-------- Data for analysis --------
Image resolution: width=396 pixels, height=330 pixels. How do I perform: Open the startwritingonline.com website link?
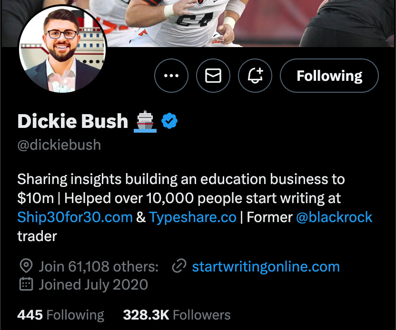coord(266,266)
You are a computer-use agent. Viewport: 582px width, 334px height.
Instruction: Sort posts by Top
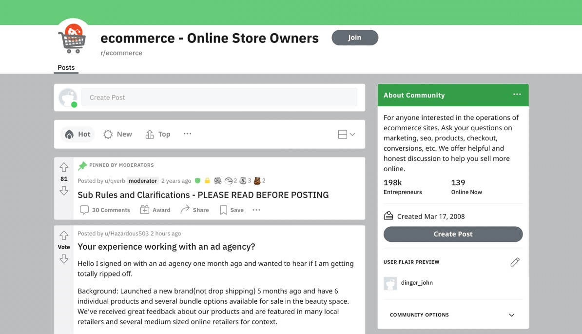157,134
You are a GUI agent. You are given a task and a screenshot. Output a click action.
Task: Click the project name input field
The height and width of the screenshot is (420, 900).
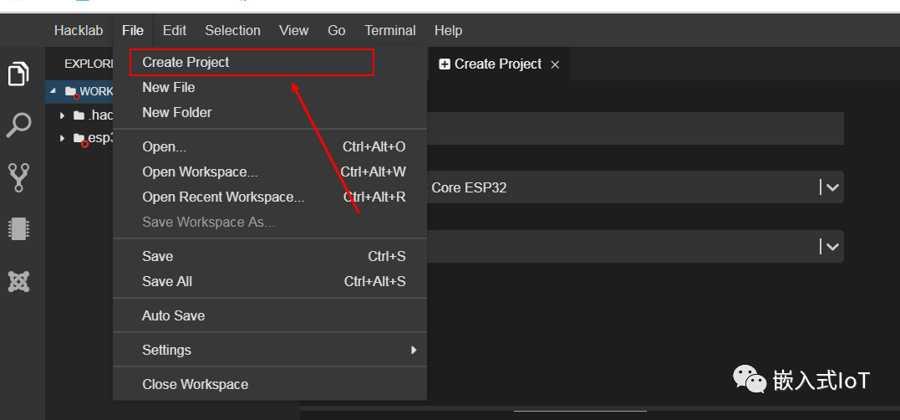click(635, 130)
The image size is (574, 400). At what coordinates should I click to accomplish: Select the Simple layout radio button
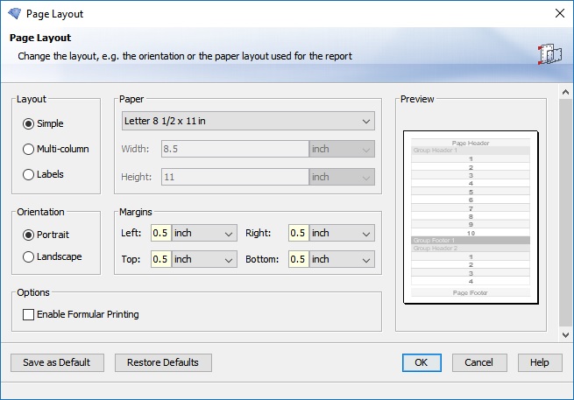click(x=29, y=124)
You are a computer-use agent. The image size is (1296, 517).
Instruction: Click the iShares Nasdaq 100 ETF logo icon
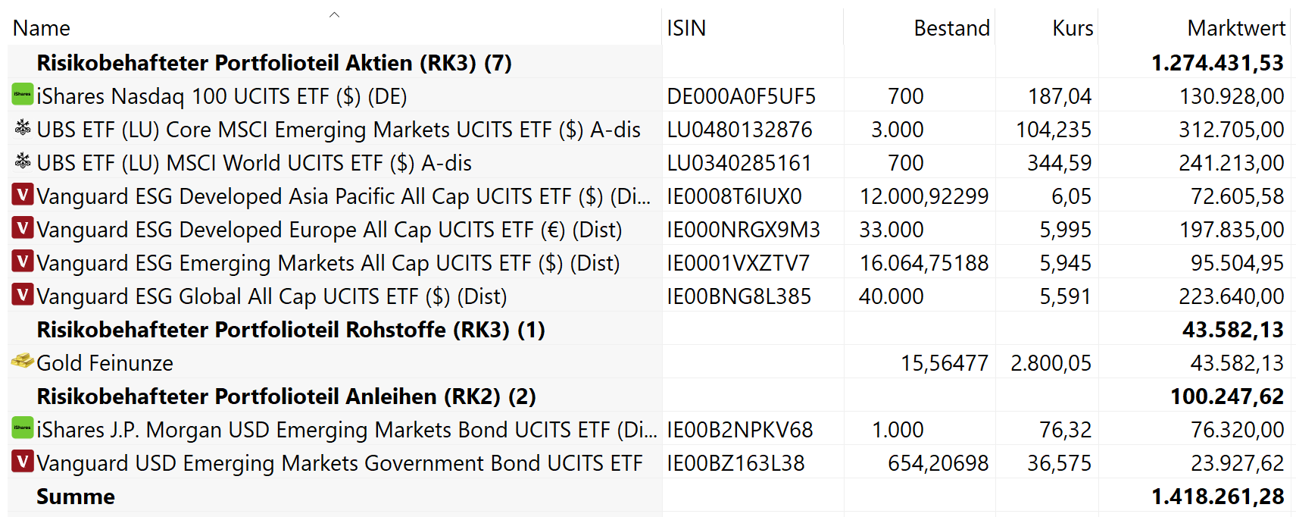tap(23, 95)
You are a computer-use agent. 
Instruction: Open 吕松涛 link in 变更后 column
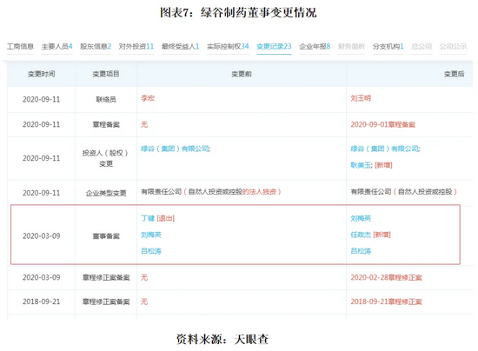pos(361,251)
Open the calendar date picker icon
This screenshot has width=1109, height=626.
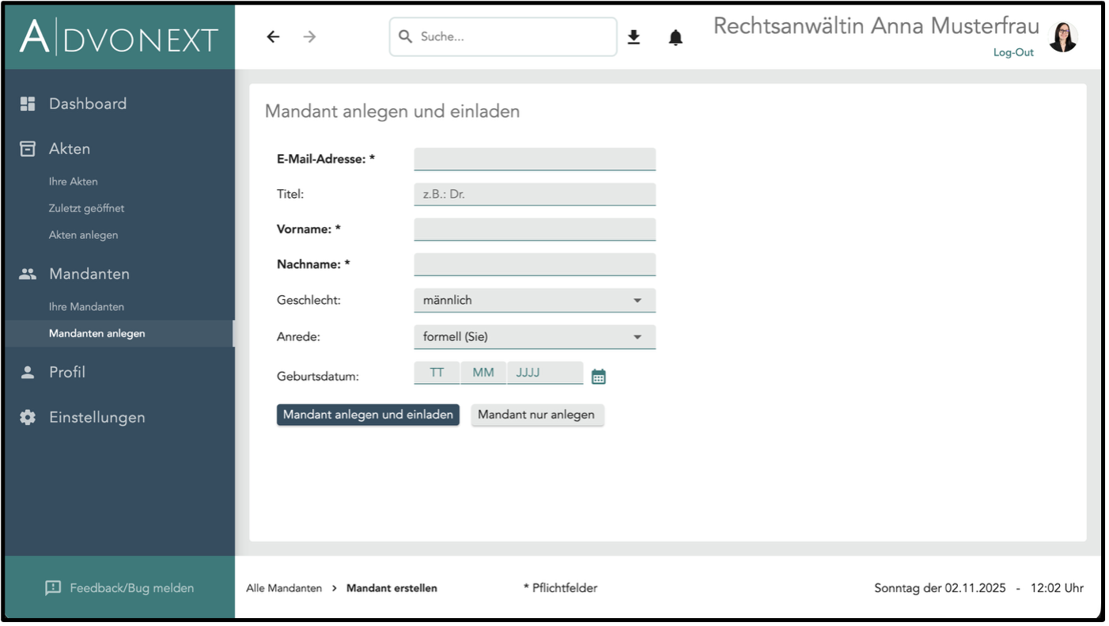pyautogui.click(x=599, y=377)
--------
* _About this exercise_:
Everything from the line with "Instruction: Click the" through the last line above must be repeated exactly, except the pictures.

* _Task answer_:
Instruction: Click the iShares Nasdaq 100 ETF logo icon
tap(23, 95)
You are a computer-use agent. 
Instruction: Open 吕松涛 link in 变更后 column
pos(361,251)
Open the calendar date picker icon
This screenshot has width=1109, height=626.
pyautogui.click(x=599, y=377)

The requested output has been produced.